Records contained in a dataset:
• • • •

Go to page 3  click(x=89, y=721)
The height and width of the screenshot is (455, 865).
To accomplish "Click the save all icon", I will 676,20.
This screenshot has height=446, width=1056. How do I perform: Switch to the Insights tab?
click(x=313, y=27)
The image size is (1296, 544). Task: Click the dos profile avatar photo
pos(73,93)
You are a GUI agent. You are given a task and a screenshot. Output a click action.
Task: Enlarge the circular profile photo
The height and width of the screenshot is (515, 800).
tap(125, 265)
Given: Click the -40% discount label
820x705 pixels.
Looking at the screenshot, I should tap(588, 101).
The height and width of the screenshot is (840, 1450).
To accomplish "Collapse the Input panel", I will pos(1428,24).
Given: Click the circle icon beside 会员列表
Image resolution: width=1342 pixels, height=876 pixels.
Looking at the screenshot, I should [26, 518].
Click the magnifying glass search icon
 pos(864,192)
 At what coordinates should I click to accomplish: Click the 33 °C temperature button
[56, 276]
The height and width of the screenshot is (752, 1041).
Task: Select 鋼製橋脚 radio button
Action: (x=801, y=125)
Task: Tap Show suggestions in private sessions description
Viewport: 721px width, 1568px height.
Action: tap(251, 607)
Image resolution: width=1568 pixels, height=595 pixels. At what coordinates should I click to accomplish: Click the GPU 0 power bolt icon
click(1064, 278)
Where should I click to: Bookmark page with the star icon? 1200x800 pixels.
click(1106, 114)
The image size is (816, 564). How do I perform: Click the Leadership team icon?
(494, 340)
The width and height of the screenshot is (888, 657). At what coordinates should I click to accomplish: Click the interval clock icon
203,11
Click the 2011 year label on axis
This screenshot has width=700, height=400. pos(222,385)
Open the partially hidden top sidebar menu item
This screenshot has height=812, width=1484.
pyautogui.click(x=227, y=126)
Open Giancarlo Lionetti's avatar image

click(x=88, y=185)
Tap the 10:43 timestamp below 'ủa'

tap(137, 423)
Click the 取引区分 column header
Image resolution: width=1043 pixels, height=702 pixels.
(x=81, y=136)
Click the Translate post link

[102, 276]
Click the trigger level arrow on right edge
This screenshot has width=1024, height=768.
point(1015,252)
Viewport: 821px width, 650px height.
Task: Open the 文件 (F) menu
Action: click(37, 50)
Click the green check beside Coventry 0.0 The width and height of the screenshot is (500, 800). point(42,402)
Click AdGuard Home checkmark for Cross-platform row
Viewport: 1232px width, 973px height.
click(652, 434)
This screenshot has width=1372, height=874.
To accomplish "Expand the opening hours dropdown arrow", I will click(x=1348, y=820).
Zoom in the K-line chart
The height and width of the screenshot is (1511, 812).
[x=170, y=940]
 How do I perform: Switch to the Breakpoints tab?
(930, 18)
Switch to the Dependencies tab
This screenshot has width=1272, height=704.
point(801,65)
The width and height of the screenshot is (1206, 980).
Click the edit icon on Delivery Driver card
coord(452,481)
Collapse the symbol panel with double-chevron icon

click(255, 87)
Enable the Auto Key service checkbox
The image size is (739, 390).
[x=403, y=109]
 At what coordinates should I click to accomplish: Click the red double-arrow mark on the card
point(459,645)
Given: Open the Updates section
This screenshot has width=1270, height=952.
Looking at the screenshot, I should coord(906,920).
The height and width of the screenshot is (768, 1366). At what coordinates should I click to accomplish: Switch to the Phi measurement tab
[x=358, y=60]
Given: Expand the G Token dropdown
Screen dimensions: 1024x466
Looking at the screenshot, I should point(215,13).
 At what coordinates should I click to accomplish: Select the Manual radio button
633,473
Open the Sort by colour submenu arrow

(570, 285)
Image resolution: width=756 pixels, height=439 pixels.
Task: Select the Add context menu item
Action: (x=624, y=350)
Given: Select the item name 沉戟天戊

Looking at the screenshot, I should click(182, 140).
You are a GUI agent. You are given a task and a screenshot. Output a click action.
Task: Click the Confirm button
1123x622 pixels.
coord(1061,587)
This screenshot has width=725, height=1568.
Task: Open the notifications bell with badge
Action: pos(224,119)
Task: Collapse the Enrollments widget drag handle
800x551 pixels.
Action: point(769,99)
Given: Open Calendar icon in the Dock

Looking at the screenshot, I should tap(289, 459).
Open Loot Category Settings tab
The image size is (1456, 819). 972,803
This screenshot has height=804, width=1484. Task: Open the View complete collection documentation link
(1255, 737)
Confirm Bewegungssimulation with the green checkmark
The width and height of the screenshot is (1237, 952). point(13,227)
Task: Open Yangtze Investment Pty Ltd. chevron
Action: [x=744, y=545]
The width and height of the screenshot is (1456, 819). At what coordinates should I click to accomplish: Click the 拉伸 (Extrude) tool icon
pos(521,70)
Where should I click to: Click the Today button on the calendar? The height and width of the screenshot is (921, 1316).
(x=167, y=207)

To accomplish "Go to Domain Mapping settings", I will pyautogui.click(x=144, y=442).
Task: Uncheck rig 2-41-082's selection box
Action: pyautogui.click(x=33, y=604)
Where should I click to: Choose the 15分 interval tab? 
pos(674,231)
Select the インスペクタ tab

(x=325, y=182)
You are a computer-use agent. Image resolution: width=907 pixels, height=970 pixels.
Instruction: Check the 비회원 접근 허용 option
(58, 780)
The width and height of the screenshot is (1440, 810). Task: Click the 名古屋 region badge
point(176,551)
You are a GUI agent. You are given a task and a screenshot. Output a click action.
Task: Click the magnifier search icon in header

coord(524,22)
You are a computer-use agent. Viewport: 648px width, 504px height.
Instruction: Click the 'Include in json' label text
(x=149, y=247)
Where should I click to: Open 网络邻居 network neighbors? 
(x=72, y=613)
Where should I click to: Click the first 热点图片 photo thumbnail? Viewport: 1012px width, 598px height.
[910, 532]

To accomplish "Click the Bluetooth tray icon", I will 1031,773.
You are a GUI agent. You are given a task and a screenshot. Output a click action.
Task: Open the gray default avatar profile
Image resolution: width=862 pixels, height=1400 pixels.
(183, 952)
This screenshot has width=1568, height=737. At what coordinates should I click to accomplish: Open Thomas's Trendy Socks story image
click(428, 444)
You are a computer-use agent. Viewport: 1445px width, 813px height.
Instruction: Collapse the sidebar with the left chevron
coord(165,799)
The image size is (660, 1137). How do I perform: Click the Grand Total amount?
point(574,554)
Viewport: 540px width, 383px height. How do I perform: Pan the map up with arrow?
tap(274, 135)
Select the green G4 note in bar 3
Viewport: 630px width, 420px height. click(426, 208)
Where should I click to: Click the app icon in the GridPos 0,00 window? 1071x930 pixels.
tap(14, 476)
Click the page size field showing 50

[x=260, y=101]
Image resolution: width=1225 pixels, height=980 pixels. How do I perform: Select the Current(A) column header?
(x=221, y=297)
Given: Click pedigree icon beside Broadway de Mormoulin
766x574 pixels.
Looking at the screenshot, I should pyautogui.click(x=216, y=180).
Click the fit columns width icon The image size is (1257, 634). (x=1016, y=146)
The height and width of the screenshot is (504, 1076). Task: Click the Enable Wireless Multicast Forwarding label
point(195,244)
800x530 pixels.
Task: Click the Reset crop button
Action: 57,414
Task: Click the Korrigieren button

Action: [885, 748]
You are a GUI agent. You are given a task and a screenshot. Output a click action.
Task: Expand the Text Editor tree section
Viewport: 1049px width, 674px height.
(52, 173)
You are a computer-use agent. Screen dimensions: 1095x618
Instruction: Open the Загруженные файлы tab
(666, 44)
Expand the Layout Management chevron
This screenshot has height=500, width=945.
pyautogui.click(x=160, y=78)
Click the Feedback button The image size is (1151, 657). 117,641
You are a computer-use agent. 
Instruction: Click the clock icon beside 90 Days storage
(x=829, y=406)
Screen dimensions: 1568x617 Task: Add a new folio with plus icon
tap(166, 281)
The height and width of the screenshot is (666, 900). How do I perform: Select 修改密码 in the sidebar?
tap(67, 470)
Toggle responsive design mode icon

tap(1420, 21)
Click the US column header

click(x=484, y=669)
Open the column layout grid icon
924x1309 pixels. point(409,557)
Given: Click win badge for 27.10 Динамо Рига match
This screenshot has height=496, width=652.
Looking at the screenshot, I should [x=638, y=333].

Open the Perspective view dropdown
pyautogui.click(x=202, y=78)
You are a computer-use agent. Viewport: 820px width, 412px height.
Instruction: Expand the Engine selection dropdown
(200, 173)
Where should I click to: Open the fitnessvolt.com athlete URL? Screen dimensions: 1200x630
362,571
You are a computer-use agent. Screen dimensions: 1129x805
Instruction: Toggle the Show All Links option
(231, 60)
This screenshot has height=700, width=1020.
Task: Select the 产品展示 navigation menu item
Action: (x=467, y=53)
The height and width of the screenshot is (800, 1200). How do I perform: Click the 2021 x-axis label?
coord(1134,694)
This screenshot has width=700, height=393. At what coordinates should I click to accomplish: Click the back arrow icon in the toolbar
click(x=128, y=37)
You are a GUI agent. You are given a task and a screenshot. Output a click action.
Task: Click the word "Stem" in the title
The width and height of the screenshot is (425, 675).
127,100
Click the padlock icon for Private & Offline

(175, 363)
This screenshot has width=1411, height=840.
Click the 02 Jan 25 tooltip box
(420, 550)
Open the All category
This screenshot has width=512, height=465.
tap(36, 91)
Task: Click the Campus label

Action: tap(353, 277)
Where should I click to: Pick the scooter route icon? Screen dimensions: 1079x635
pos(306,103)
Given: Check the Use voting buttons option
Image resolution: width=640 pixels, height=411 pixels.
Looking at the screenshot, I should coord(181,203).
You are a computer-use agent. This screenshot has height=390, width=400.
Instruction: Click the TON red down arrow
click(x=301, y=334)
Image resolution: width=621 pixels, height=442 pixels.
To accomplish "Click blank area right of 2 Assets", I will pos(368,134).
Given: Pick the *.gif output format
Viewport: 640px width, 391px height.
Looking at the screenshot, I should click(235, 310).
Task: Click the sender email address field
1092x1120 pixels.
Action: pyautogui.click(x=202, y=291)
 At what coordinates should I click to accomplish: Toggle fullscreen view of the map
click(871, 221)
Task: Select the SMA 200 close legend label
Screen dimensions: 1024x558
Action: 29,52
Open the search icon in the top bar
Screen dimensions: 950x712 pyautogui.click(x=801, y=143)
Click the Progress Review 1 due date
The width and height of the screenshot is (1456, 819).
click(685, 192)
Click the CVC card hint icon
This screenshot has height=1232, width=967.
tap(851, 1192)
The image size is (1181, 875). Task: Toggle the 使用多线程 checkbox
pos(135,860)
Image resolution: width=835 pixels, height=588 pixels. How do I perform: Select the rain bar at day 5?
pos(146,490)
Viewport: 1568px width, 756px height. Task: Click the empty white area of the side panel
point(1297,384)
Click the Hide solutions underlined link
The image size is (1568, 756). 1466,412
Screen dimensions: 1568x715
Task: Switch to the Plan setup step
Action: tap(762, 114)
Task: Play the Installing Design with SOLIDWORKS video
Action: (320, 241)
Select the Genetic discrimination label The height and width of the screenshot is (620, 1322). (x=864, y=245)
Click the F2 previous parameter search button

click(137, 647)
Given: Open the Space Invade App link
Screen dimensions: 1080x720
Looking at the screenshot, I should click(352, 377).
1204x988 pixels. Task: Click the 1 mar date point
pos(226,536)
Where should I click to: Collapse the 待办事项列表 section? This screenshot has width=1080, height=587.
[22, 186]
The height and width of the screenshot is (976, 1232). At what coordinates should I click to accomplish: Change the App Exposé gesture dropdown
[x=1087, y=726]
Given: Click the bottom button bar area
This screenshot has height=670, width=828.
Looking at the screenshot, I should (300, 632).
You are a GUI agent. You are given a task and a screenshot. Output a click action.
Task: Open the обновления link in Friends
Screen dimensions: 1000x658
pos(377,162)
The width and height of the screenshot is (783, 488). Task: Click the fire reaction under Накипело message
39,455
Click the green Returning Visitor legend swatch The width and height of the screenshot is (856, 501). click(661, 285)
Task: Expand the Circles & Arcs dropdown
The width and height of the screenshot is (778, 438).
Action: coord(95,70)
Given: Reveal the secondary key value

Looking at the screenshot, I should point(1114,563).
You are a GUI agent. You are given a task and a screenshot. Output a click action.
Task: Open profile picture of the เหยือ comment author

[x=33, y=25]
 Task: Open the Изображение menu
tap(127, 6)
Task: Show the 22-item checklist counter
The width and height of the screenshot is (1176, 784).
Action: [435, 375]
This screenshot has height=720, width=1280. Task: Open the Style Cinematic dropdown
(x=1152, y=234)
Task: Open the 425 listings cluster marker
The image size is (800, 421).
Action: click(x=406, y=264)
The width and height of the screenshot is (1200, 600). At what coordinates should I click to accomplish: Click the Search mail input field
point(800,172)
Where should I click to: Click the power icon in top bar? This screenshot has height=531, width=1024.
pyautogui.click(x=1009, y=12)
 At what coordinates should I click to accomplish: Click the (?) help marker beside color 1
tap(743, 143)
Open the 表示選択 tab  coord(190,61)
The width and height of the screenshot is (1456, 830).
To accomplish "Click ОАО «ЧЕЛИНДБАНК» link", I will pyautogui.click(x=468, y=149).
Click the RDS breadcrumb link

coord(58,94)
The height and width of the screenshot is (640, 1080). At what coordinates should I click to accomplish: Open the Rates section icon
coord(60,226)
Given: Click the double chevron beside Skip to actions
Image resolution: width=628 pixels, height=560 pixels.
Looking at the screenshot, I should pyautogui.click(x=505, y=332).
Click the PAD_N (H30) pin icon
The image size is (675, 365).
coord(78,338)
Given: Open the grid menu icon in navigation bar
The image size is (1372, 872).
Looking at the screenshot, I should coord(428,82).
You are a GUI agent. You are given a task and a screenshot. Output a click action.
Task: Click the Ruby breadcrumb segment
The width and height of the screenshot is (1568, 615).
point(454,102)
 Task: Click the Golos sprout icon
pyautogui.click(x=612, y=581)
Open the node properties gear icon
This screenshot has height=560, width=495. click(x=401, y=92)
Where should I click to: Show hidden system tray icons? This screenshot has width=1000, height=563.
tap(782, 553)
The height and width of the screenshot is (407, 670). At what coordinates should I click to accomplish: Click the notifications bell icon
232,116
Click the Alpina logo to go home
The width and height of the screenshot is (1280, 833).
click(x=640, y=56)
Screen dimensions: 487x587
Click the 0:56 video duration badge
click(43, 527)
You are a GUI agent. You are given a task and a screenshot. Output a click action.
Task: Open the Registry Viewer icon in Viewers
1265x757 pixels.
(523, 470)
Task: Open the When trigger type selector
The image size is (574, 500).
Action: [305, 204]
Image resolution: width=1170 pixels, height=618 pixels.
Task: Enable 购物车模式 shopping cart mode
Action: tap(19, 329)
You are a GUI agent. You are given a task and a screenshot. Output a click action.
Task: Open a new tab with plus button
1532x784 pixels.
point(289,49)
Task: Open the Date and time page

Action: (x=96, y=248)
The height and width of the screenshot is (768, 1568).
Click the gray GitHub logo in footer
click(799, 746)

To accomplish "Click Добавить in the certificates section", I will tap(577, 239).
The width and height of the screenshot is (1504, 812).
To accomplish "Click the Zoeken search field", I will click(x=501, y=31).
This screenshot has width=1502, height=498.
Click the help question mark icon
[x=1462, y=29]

• • • •

● Your objective: Using the entries above, return exactly the lines from the line with "Given: Click win" to the line with "Given: Check the Use voting buttons option", counting both of those lines.

● Solution to this problem:
Given: Click win badge for 27.10 Динамо Рига match
This screenshot has height=496, width=652.
Looking at the screenshot, I should [x=638, y=333].

Open the Perspective view dropdown
pyautogui.click(x=202, y=78)
You are a computer-use agent. Viewport: 820px width, 412px height.
Instruction: Expand the Engine selection dropdown
(200, 173)
Where should I click to: Open the fitnessvolt.com athlete URL? Screen dimensions: 1200x630
362,571
You are a computer-use agent. Screen dimensions: 1129x805
Instruction: Toggle the Show All Links option
(231, 60)
This screenshot has height=700, width=1020.
Task: Select the 产品展示 navigation menu item
Action: (x=467, y=53)
The height and width of the screenshot is (800, 1200). How do I perform: Click the 2021 x-axis label?
coord(1134,694)
This screenshot has width=700, height=393. At what coordinates should I click to accomplish: Click the back arrow icon in the toolbar
click(x=128, y=37)
You are a GUI agent. You are given a task and a screenshot. Output a click action.
Task: Click the word "Stem" in the title
The width and height of the screenshot is (425, 675).
127,100
Click the padlock icon for Private & Offline

(175, 363)
This screenshot has width=1411, height=840.
Click the 02 Jan 25 tooltip box
(420, 550)
Open the All category
This screenshot has width=512, height=465.
tap(36, 91)
Task: Click the Campus label

Action: tap(353, 277)
Where should I click to: Pick the scooter route icon? Screen dimensions: 1079x635
pos(306,103)
Given: Check the Use voting buttons option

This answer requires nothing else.